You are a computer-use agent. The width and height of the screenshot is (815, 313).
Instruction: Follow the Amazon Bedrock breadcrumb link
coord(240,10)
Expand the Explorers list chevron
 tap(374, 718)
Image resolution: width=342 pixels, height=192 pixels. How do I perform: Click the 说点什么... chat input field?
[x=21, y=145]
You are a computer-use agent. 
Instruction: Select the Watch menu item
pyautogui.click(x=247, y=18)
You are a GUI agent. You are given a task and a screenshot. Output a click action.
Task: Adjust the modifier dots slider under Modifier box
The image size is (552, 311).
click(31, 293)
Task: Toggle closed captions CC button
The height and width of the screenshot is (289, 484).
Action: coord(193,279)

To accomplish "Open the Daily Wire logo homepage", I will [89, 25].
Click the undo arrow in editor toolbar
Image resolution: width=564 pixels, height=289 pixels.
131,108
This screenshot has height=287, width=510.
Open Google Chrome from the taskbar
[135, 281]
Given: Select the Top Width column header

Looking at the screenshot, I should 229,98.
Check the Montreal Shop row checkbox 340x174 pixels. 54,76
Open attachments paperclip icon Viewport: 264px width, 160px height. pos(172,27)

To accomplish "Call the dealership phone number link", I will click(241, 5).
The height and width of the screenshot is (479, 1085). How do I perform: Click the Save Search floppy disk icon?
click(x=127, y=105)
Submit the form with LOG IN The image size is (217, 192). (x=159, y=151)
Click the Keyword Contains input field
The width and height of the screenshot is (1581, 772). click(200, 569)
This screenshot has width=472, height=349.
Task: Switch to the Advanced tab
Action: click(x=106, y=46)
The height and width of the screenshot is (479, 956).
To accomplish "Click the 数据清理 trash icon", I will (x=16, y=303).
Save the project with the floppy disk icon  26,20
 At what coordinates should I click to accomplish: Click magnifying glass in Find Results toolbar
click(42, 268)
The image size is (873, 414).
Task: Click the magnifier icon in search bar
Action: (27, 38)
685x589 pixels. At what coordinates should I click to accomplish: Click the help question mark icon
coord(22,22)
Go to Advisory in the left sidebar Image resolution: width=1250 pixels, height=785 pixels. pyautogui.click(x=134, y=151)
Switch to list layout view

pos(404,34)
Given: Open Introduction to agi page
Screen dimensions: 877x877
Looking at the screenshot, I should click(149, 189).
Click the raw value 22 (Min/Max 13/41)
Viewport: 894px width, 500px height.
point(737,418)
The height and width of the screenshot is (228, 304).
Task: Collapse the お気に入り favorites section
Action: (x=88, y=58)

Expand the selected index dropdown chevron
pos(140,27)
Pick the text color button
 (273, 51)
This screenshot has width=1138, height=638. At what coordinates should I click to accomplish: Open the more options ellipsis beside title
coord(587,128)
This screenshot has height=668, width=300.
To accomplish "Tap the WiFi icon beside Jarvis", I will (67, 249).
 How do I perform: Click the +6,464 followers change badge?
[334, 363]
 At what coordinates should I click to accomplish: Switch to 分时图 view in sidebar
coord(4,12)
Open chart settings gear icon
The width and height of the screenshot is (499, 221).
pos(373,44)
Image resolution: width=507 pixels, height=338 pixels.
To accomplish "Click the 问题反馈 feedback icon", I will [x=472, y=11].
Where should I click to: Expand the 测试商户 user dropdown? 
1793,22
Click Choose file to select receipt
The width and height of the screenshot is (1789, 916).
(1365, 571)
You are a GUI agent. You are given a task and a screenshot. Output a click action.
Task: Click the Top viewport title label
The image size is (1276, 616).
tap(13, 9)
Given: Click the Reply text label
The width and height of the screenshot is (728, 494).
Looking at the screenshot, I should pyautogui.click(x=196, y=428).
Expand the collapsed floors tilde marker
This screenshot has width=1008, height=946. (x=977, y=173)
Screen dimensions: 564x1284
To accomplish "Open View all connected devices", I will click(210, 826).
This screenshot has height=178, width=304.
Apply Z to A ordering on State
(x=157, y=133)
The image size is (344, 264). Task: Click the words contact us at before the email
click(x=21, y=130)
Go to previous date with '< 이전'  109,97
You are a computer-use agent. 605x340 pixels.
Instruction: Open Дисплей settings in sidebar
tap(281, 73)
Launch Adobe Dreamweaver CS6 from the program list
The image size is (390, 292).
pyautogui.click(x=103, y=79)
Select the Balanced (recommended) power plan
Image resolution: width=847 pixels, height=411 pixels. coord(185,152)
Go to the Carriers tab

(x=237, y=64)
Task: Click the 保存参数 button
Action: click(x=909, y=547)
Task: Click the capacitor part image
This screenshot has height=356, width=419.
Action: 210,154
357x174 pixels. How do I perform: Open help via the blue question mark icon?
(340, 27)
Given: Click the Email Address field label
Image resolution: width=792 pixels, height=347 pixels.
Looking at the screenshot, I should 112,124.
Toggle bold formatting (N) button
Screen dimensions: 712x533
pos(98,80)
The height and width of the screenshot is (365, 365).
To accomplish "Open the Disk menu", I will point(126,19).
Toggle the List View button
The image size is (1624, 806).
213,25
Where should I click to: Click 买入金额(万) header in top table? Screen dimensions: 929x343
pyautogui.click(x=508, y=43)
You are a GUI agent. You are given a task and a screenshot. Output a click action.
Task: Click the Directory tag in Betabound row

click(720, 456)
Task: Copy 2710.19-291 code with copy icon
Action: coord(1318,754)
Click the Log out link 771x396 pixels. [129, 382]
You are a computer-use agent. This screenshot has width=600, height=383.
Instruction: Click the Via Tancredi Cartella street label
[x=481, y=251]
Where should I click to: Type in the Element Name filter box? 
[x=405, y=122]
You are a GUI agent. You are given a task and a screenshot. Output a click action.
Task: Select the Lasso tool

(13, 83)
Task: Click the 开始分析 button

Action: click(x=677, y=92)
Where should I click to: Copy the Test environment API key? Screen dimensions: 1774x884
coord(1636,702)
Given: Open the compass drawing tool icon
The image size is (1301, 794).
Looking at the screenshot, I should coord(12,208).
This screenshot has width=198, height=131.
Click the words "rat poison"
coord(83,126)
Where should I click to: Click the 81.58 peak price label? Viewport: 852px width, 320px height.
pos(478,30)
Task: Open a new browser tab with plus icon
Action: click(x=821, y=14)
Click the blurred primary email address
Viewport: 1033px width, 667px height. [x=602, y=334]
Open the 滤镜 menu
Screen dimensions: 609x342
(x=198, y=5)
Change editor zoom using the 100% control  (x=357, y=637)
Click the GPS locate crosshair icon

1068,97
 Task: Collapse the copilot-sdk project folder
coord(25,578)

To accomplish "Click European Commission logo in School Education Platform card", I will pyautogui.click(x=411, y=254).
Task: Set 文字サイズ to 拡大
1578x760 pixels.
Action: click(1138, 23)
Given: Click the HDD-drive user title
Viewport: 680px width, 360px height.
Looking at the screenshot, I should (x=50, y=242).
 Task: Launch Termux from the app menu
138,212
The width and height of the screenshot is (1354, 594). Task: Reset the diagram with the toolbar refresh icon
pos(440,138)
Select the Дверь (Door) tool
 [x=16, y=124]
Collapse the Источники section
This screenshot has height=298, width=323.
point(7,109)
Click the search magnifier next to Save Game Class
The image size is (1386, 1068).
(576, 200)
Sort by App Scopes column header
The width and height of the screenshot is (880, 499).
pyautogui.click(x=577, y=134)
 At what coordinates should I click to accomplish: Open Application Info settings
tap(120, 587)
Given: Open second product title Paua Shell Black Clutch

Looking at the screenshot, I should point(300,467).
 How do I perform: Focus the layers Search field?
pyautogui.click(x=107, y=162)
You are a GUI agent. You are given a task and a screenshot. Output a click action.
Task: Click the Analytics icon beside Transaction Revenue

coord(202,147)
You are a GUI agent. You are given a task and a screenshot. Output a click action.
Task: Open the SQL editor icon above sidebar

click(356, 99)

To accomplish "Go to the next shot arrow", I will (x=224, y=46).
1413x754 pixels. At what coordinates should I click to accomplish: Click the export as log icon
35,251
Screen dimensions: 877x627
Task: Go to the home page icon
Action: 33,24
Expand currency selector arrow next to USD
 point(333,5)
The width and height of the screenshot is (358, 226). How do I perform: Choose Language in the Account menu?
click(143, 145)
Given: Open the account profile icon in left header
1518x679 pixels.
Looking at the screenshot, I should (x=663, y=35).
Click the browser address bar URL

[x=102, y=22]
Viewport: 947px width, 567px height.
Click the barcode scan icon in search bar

What to produce — Convert the records, starting at the line that contains "You are a computer-use agent. This" and ending after the line that contains "pyautogui.click(x=577, y=134)", into a Markdown table with a Row column numbering each line and a Text column holding the line itself. Leave out blank lines.

Problem solution —
| Row | Text |
|---|---|
| 1 | You are a computer-use agent. This screenshot has width=600, height=383. |
| 2 | Instruction: Click the Via Tancredi Cartella street label |
| 3 | [x=481, y=251] |
| 4 | Where should I click to: Type in the Element Name filter box?  |
| 5 | [x=405, y=122] |
| 6 | You are a GUI agent. You are given a task and a screenshot. Output a click action. |
| 7 | Task: Select the Lasso tool |
| 8 | (13, 83) |
| 9 | Task: Click the 开始分析 button |
| 10 | Action: click(x=677, y=92) |
| 11 | Where should I click to: Copy the Test environment API key? Screen dimensions: 1774x884 |
| 12 | coord(1636,702) |
| 13 | Given: Open the compass drawing tool icon |
| 14 | The image size is (1301, 794). |
| 15 | Looking at the screenshot, I should coord(12,208). |
| 16 | This screenshot has width=198, height=131. |
| 17 | Click the words "rat poison" |
| 18 | coord(83,126) |
| 19 | Where should I click to: Click the 81.58 peak price label? Viewport: 852px width, 320px height. |
| 20 | pos(478,30) |
| 21 | Task: Open a new browser tab with plus icon |
| 22 | Action: click(x=821, y=14) |
| 23 | Click the blurred primary email address |
| 24 | Viewport: 1033px width, 667px height. [x=602, y=334] |
| 25 | Open the 滤镜 menu |
| 26 | Screen dimensions: 609x342 |
| 27 | (x=198, y=5) |
| 28 | Change editor zoom using the 100% control  (x=357, y=637) |
| 29 | Click the GPS locate crosshair icon |
| 30 | 1068,97 |
| 31 |  Task: Collapse the copilot-sdk project folder |
| 32 | coord(25,578) |
| 33 | To accomplish "Click European Commission logo in School Education Platform card", I will pyautogui.click(x=411, y=254). |
| 34 | Task: Set 文字サイズ to 拡大 |
| 35 | 1578x760 pixels. |
| 36 | Action: click(1138, 23) |
| 37 | Given: Click the HDD-drive user title |
| 38 | Viewport: 680px width, 360px height. |
| 39 | Looking at the screenshot, I should (x=50, y=242). |
| 40 |  Task: Launch Termux from the app menu |
| 41 | 138,212 |
| 42 | The width and height of the screenshot is (1354, 594). Task: Reset the diagram with the toolbar refresh icon |
| 43 | pos(440,138) |
| 44 | Select the Дверь (Door) tool |
| 45 |  [x=16, y=124] |
| 46 | Collapse the Источники section |
| 47 | This screenshot has height=298, width=323. |
| 48 | point(7,109) |
| 49 | Click the search magnifier next to Save Game Class |
| 50 | The image size is (1386, 1068). |
| 51 | (576, 200) |
| 52 | Sort by App Scopes column header |
| 53 | The width and height of the screenshot is (880, 499). |
| 54 | pyautogui.click(x=577, y=134) |